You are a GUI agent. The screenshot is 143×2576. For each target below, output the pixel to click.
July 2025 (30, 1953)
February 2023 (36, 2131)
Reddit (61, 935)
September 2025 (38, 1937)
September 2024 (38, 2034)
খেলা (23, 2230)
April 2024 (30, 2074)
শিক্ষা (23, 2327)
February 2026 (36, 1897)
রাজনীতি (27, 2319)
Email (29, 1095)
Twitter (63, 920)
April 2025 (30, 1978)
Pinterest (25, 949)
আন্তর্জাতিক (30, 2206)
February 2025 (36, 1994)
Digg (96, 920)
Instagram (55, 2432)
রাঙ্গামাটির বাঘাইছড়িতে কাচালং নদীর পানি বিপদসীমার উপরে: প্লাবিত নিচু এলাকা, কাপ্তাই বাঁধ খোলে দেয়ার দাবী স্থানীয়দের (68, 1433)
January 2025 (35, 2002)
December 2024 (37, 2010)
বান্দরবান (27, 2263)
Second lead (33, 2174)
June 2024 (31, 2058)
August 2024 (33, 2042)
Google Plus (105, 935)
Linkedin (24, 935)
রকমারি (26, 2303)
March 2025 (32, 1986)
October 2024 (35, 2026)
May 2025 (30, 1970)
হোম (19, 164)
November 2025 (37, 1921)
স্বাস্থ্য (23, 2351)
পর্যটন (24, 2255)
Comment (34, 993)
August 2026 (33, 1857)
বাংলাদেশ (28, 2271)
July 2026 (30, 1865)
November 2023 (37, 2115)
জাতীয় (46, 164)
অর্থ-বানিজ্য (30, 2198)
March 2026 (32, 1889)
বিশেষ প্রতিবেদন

──────

* [ABOUT THIS TASK] Repeat the whole listing exactly, keeping every line intact.

* [YOUR RESPONSE]
You are a GUI agent. The screenshot is 143×2576. For each target below, output the pixel to click.
July 2025 (30, 1953)
February 2023 (36, 2131)
Reddit (61, 935)
September 2025 (38, 1937)
September 2024 (38, 2034)
খেলা (23, 2230)
April 2024 (30, 2074)
শিক্ষা (23, 2327)
February 2026 (36, 1897)
রাজনীতি (27, 2319)
Email (29, 1095)
Twitter (63, 920)
April 2025 (30, 1978)
Pinterest (25, 949)
আন্তর্জাতিক (30, 2206)
February 2025 (36, 1994)
Digg (96, 920)
Instagram (55, 2432)
রাঙ্গামাটির বাঘাইছড়িতে কাচালং নদীর পানি বিপদসীমার উপরে: প্লাবিত নিচু এলাকা, কাপ্তাই বাঁধ খোলে দেয়ার দাবী স্থানীয়দের (68, 1433)
January 2025 (35, 2002)
December 2024 (37, 2010)
বান্দরবান (27, 2263)
Second lead (33, 2174)
June 2024 (31, 2058)
August 2024 (33, 2042)
Google Plus (105, 935)
Linkedin (24, 935)
রকমারি (26, 2303)
March 2025 (32, 1986)
October 2024 (35, 2026)
May 2025 (30, 1970)
হোম (19, 164)
November 2025 (37, 1921)
স্বাস্থ্য (23, 2351)
পর্যটন (24, 2255)
Comment (34, 993)
August 2026 (33, 1857)
বাংলাদেশ (28, 2271)
July 2026 (30, 1865)
November 2023 (37, 2115)
জাতীয় (46, 164)
অর্থ-বানিজ্য (30, 2198)
March 2026 (32, 1889)
বিশেষ প্রতিবেদন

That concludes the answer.